Actualité Lutte contre la corruption

La force vient de l’action collective

La bonne gouvernance est aussi affaire de coopération : plus les citoyens sont connectés entre eux et l’Etat de droit est fort, moins la société tendra à être corrompue, explique la chercheuse Alina Mungiu-Pippidi dans son dernier livre.

Publié le 25 novembre 2015 à 09:35

Pourquoi parle-t-on de plus en plus de scandales de corruption dans les médias ? Dans des pays comme le Brésil, l'Inde, l'Ukraine ou dans les Balkans, plusieurs élections au cours des dernières décennies ont pu changer les dirigeants, mais jamais le système de pillage des ressources publiques dont les nouveaux élus héritent. Les espoirs du printemps arabe de se débarrasser des dictateurs corrompus semblent être bien loin : en Irak, après des années d'administration américaine, la corruption reste le problème numéro un.

La corruption s’est aggravée en Afghanistan avec l'afflux de l'aide étrangère, qui arrivait à flots dans un pays gangréné par les butins accumulés par l'armée et les puissants.
Des organisations internationales comme l'ONU ou la FIFA semblent avoir des problèmes systémiques et du mal à contrôler leur image publique.
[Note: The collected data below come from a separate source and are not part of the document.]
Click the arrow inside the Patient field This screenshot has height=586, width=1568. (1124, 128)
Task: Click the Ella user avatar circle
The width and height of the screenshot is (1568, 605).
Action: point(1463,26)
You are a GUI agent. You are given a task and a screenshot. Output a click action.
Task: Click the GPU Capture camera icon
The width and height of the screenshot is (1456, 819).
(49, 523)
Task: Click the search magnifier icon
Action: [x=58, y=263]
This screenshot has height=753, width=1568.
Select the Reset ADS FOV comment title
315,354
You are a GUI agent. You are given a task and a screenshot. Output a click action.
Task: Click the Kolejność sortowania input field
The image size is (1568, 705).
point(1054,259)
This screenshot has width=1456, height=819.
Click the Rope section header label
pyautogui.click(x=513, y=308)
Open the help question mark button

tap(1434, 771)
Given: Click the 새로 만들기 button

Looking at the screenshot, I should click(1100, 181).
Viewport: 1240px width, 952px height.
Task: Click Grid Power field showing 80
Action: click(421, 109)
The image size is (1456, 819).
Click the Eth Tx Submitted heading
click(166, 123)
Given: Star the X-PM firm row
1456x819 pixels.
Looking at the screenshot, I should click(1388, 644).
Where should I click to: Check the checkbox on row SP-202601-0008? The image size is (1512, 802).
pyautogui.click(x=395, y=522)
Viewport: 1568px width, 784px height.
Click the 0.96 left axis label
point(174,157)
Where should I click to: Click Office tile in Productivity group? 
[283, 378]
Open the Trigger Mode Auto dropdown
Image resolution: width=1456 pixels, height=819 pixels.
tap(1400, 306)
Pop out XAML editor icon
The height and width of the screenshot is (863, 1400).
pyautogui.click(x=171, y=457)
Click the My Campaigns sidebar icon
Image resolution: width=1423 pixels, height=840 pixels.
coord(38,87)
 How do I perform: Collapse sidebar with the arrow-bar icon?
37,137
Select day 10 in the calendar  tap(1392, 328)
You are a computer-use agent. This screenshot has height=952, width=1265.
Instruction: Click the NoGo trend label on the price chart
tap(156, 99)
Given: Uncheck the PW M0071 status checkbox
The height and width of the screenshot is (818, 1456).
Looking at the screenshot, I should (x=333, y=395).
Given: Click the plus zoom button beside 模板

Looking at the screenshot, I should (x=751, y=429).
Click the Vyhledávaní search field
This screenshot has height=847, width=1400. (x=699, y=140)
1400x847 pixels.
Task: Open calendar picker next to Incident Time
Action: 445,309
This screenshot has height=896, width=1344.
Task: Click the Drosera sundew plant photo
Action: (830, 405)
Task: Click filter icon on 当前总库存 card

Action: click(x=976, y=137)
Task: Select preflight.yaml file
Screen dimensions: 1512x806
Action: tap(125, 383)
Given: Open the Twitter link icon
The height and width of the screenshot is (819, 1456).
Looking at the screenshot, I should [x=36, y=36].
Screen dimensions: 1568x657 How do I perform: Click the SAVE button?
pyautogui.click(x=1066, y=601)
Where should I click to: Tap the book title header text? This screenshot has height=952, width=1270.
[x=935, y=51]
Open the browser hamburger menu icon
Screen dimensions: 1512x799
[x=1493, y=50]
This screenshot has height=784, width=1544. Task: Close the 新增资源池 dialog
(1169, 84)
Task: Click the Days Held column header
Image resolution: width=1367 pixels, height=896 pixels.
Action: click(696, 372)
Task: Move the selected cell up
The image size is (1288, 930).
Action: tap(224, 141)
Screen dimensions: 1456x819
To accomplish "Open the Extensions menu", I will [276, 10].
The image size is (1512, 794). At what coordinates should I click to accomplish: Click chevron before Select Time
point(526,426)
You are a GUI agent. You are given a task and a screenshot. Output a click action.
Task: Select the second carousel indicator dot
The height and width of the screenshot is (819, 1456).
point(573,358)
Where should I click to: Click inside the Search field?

Le commerce international, qu’on présente pourtant comme un instrument ad hoc pour faire jouer la concurrence, semble également engendrer la corruption, les scandales tels que ceux de Siemens et Volkswagen montrent que personne n’est au-delà de tout soupçon.

Contrôle social

Et personne ne devrait être au-delà de tout soupçon, car la corruption est un phénomène généralisé dans le monde. Peu de gouvernements et d’entreprises sont soumis à un contrôle social fort les obligeant à rester propre et honnête, affirme Alina Mungiu-Pippidi, politologue à la Hertie School of Governance de Berlin, dans un tout nouveau livre récemment publié par Cambridge University Press The Quest for Good Governance. How Societies Build Control of Corruption (“La quête de la bonne gouvernance. Comment les sociétés mettent en place le contrôle sur la corruption”).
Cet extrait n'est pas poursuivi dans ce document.